See, that is what I want, to feel at peace, to feel accepted – to be understood. And I know here as the physical that that peace, acceptance and understanding can ONLY come from within me. As my starting point to all that I do. Then, if this is the case, then what another does in relation to me is simply what it is, a choice by them. But here I will not cling onto this choice no matter which way it goes, because it is THEIR choice. Just like my choices are MY choice.

I forgive myself that I have accepted and allowed myself to make little things, and CHOICES that others make personal – as a personal attack on me, what I am, who I am, and all that I stand for.

Something else I was going to write out was the unpredictable nature of basically everything, everything that happens in the future IS unpredictable. I do what I do/can do as myself, but still there is an unpredictable nature, and that increases massively when others are involved – something to see, realise and understand for myself.

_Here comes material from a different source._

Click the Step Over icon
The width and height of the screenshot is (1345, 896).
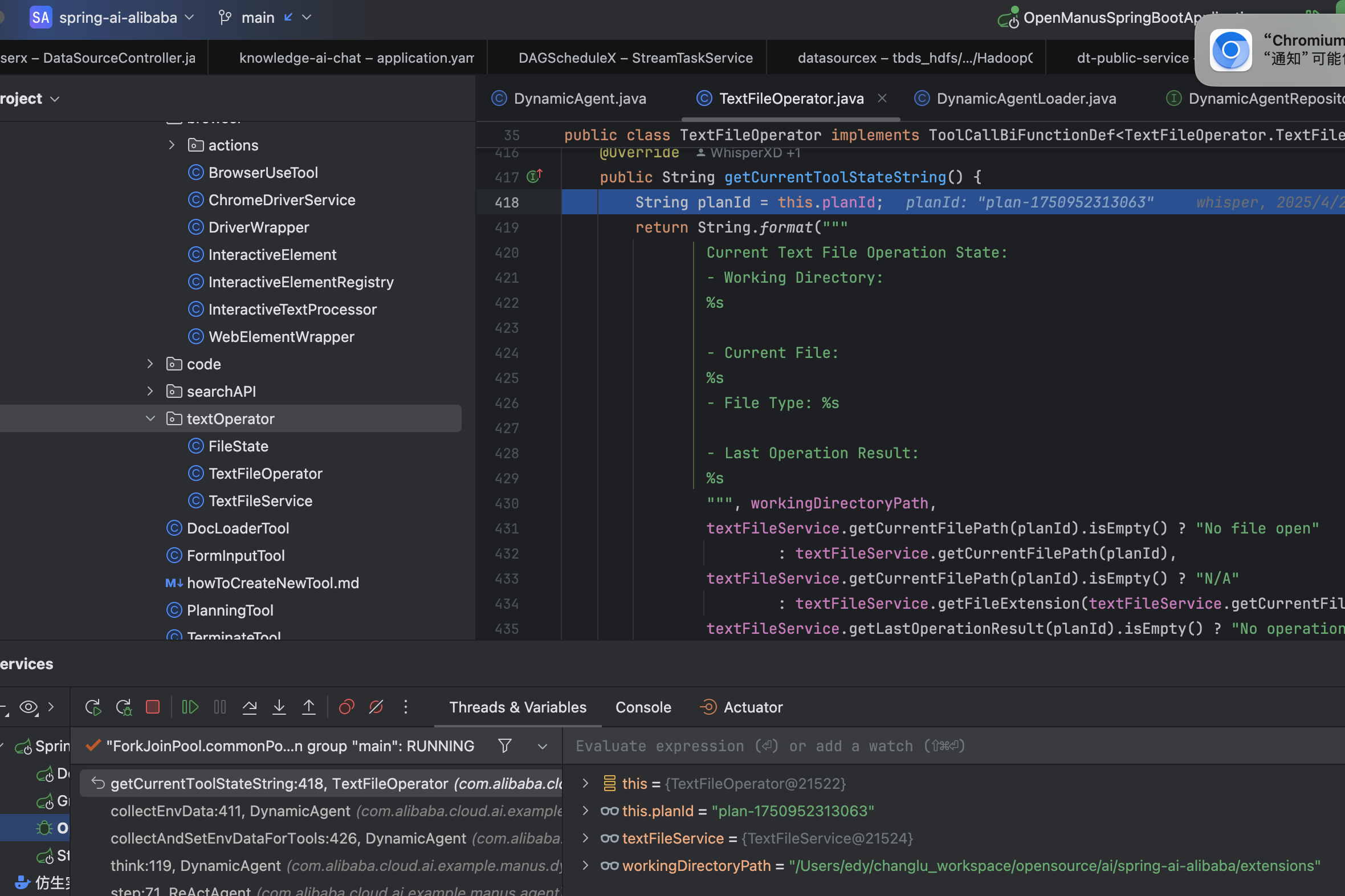pyautogui.click(x=249, y=707)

I forgive myself that I have not accepted and allowed myself to see, realise and understand that life and so the future IS unpredictable – I forgive myself that I have not accepted and allowed myself to EMBRACE the unpredictable, because whatever unpredictable thing that happens, happens. I cannot alter it, once it happens, it’s happened, so I accept it, I understand it and I do what has to be done or I move on from it, or I learn from it.

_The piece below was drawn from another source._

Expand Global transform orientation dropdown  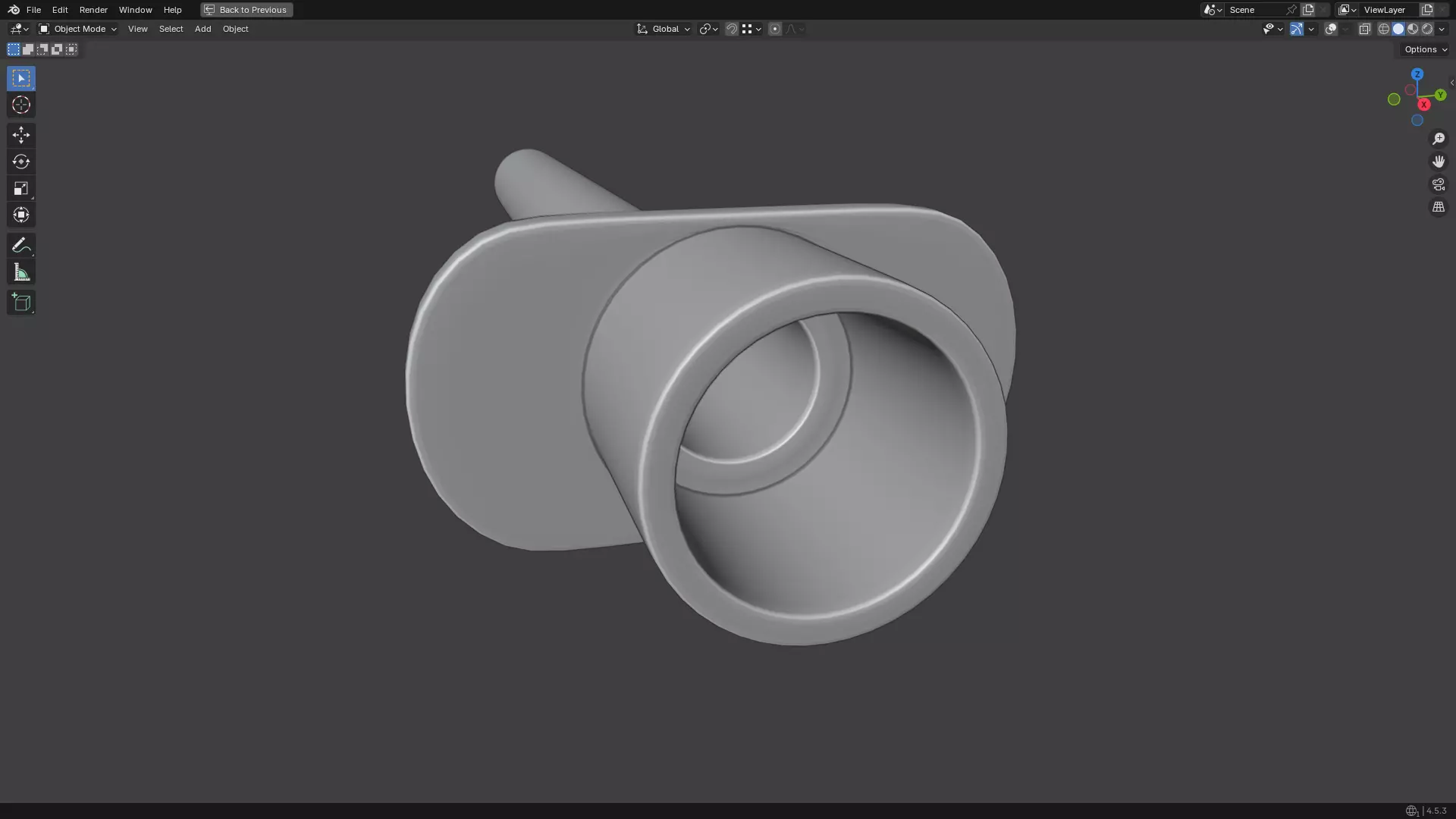(664, 29)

I forgive myself that I have accepted and allowed myself to believe there is something wrong with me, that there is something wrong with who I am, with what I stand for.

I forgive myself that I have accepted and allowed my mind to direct me through taking things personally and so as a personal attack on my very being as life.

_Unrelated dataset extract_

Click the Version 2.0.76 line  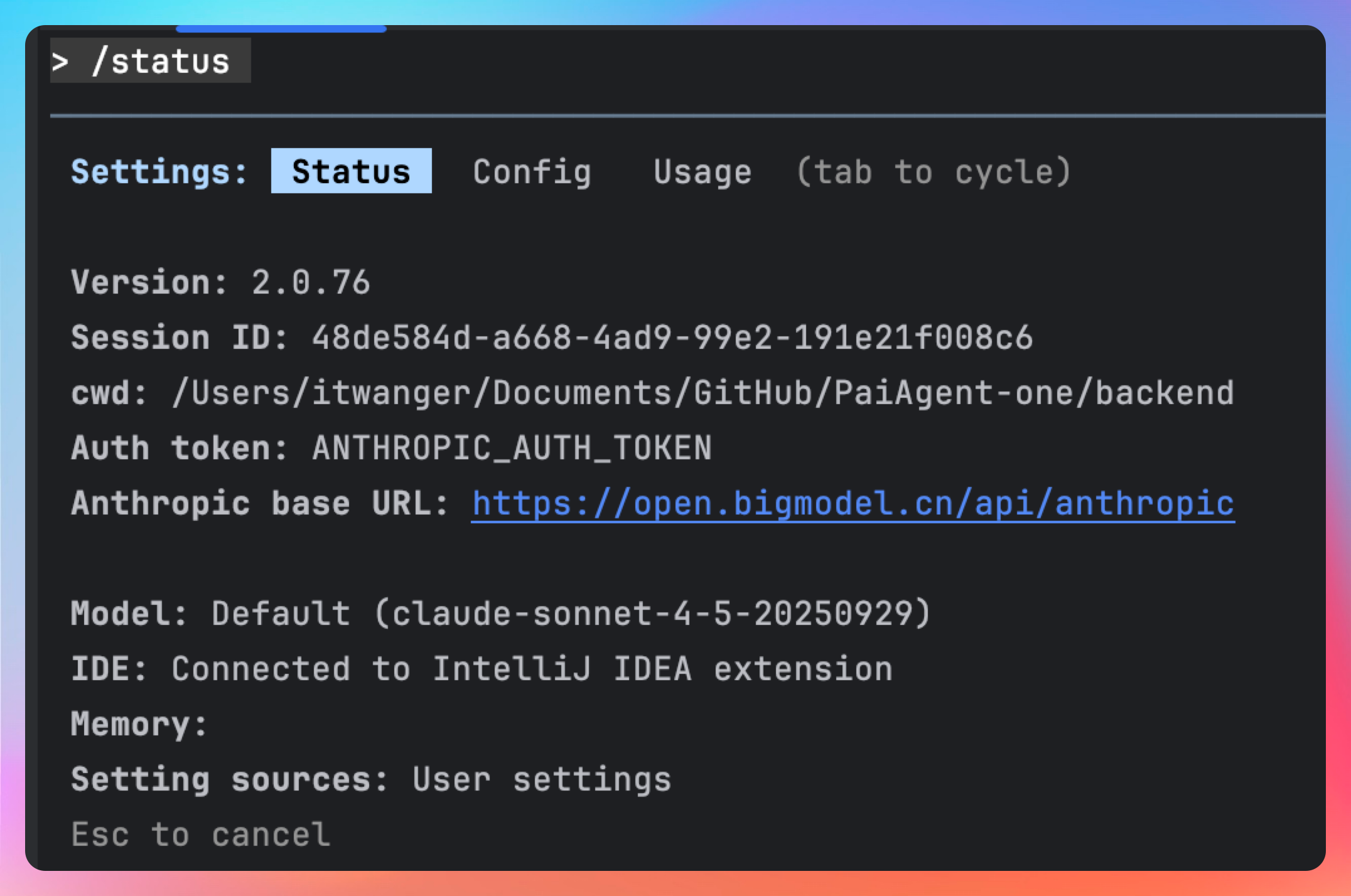220,282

When and as I see myself failing to embrace another’s choices and the unpredictability of the future, I stop and breathe. I realise that the only thing I can control is MYSELF and MY OWN actions. Thus everything else including another’s choices/decisions and other factors ARE UNPREDICTABLE and so EXTERNAL and so OUT OF MY CONTROL. I realise that I cannot control everything. I realise that I am NO GOD, I am not a almighty powerful being that is able to enter another’s body and make choices THAT SUIT ME. I am not some spirit that can enter anything and affect it TO SUIT ME.

I commit myself to SUIT MYSELF through MY OWN ACTIONS and CHOICES/DECISIONS.

I commit myself to suit OTHERS through my own actions and choices/decisions.

I commit myself to allow another’s choices/decisions to suit me. I commit myself to learn from another’s choices/decisions.

I commit myself NOT to jump to conclusions as the mind and so as personal attacks on what/who I am as a human life.


I commit myself to embrace EVERYTHING. I commit myself to embrace the future. I commit myself to embrace another’s choices/decisions. I commit myself to embrace the weather. I commit myself to embrace smoke alarms going off. I commit myself to embrace insects getting in my room. I commit myself to embrace every tiny thing that MAY happen so that I can immediately move on from it, learn from it, accept it, understand it – or a combination of these things.